EXERCISE DESCRIPTION: According to the knee injury article, which stiff body parts can cause knee injuries to develop?

SELECTED EXTRACT:

________

Knee injuries have always plagued athletes. Unfortunately, they are particularly difficult to diagnose, in part because the source of your knee pain could be elsewhere in your body.
In particular, stiff hips and ankles can cause knee injuries to develop, says physical therapist Gray Cook. If your ankles cannot move throughout their full range of motion, your knees have to compensate for the lack of mobility. This forces the tendons and ligaments in the knee to go beyond their range of motion, causing a strain or a tear. Ankles that can comfortably dorsiflex [point foot toward shin], plantarflex [point foot toward ground], invert [point foot toward center of body], evert [point foot away from body], pronate [shift toward the arch of your foot] and supinate [shift toward the outside of your foot] will take the burden off the knee.
Athletes can integrate those movements into their training with a couple of exercises.

________

Saved entries:
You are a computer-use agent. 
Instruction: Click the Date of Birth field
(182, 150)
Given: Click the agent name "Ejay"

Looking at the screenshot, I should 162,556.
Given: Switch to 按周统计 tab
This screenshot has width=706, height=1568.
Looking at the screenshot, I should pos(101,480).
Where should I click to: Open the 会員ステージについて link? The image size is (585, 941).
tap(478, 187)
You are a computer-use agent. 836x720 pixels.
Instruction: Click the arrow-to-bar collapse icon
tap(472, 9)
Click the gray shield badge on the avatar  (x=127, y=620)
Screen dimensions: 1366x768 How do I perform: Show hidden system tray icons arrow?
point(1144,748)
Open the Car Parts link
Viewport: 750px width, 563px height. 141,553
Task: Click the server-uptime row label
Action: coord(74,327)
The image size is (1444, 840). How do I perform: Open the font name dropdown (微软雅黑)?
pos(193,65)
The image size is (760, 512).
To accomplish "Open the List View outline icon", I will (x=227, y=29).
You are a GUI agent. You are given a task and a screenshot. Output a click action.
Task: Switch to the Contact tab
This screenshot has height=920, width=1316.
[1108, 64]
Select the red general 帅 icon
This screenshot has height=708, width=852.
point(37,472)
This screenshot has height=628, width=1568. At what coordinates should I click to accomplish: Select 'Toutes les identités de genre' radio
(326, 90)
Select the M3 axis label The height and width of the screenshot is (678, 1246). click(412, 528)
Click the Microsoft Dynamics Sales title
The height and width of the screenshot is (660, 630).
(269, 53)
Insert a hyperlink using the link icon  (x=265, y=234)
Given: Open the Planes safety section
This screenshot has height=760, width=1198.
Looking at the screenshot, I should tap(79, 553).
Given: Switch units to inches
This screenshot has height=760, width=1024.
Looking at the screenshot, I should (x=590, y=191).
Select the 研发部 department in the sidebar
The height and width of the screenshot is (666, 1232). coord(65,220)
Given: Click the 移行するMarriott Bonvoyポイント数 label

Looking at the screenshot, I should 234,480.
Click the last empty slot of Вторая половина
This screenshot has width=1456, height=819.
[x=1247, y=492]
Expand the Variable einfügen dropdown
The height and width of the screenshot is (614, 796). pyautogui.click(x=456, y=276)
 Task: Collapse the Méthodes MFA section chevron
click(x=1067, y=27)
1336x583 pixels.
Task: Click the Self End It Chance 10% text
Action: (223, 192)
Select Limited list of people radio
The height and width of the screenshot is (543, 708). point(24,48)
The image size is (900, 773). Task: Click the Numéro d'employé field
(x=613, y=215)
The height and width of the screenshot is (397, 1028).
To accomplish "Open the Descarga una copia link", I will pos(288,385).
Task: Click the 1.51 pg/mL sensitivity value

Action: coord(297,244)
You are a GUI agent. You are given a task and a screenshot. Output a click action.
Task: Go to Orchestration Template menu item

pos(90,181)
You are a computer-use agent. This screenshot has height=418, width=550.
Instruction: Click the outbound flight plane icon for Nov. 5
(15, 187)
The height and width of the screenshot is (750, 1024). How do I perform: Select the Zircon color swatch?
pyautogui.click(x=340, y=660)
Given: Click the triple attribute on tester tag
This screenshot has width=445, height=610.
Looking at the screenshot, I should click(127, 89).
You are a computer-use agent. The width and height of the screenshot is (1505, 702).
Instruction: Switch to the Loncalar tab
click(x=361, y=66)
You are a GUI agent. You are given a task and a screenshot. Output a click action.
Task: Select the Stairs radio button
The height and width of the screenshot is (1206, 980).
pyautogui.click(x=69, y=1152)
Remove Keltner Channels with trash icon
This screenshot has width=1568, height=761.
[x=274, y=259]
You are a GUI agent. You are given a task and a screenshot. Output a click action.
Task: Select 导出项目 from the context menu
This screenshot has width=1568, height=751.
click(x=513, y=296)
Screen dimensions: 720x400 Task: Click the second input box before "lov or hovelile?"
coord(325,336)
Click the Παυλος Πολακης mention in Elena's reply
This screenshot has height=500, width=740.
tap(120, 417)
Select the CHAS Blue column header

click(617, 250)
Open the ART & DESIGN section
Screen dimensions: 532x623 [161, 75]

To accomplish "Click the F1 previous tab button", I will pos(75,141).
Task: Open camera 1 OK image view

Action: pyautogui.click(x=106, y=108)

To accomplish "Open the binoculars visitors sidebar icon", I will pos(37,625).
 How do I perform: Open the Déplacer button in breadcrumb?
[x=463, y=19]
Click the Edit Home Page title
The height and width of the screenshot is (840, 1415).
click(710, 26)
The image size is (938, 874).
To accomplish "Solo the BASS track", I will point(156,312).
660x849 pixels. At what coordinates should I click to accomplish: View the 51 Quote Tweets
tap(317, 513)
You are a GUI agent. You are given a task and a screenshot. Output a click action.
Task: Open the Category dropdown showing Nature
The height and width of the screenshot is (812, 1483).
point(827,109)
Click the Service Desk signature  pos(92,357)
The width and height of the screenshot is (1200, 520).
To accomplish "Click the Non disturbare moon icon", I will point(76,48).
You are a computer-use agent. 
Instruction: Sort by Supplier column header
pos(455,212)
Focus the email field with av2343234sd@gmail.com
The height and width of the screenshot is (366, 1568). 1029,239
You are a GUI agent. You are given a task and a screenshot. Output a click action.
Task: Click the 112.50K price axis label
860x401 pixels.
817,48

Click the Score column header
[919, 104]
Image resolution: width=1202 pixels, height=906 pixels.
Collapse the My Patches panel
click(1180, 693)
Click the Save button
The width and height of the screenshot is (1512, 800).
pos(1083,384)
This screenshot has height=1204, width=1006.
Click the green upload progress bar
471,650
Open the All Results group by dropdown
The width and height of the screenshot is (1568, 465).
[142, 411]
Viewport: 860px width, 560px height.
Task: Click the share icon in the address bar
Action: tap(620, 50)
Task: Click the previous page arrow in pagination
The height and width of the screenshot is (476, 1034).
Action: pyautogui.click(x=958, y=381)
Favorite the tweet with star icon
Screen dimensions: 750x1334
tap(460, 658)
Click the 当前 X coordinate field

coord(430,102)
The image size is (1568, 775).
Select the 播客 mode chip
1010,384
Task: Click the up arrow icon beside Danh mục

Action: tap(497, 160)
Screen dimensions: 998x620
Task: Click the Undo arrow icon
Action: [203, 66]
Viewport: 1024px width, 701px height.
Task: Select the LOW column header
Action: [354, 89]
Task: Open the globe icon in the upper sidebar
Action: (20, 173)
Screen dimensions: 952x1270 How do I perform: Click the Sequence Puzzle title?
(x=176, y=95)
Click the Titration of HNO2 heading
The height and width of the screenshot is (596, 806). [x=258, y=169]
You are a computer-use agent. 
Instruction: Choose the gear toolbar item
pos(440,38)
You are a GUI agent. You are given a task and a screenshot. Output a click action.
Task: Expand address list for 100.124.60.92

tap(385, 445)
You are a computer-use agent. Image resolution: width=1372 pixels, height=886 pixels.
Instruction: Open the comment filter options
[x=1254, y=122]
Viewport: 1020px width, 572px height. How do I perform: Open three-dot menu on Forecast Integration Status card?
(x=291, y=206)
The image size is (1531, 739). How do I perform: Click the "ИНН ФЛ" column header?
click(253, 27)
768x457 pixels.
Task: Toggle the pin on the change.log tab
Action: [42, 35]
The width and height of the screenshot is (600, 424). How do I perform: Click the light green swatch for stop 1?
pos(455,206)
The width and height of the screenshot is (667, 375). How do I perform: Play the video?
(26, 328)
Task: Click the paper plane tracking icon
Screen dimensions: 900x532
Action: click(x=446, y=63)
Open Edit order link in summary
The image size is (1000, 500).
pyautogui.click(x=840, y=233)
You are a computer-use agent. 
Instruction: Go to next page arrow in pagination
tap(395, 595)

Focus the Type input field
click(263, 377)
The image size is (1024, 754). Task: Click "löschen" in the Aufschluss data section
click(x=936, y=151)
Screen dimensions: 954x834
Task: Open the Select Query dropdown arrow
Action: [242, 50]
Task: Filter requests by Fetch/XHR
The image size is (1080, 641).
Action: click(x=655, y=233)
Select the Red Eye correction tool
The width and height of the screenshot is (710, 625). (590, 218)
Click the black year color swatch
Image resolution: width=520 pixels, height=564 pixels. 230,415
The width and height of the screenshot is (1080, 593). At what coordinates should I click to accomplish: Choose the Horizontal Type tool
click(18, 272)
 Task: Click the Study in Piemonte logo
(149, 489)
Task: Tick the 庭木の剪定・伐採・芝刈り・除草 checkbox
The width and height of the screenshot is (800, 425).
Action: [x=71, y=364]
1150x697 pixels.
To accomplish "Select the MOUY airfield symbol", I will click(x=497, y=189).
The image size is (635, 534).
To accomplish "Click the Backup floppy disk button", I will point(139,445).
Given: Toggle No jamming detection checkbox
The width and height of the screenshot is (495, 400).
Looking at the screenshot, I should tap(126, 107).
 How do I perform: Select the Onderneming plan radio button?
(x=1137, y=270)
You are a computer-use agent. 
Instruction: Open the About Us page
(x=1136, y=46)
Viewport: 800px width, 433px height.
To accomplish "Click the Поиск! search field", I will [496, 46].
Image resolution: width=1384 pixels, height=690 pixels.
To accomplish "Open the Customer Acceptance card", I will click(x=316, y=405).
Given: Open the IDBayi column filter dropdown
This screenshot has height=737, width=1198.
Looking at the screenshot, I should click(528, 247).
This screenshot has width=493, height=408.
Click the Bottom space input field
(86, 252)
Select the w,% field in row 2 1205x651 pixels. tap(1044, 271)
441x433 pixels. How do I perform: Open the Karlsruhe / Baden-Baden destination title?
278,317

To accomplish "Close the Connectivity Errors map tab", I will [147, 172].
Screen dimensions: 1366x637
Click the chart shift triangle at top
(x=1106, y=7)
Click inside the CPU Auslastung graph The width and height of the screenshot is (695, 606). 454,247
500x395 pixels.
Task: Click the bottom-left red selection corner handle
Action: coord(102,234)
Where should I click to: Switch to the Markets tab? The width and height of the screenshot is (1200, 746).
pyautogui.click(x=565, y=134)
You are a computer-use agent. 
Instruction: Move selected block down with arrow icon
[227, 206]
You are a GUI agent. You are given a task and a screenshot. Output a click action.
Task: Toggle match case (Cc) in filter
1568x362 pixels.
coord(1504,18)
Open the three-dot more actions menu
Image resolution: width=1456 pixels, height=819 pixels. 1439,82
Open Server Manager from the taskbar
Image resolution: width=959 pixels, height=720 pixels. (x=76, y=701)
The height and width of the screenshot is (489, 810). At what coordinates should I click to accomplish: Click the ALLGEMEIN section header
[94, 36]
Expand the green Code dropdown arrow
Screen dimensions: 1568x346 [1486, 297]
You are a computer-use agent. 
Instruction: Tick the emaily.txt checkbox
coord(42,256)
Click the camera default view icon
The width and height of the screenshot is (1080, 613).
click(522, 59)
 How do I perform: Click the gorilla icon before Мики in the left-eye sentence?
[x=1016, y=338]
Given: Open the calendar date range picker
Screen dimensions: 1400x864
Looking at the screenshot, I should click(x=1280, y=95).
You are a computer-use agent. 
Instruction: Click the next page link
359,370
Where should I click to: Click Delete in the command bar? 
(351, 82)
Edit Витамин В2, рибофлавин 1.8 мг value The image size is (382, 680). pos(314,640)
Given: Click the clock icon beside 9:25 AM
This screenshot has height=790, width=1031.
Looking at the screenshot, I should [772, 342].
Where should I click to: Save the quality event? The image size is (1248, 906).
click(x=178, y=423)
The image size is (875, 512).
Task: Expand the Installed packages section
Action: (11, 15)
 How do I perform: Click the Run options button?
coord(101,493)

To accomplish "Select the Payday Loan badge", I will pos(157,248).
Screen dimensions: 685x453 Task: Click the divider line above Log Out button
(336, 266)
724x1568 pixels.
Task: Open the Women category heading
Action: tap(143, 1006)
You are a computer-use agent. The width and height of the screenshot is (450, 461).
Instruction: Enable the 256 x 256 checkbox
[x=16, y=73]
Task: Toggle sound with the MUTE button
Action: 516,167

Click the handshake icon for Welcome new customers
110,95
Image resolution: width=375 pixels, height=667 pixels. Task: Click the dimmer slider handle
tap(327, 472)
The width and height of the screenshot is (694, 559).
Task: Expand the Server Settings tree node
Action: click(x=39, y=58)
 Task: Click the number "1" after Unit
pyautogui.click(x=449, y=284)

________

SOLVED EXERCISE: Stiff hips and ankles.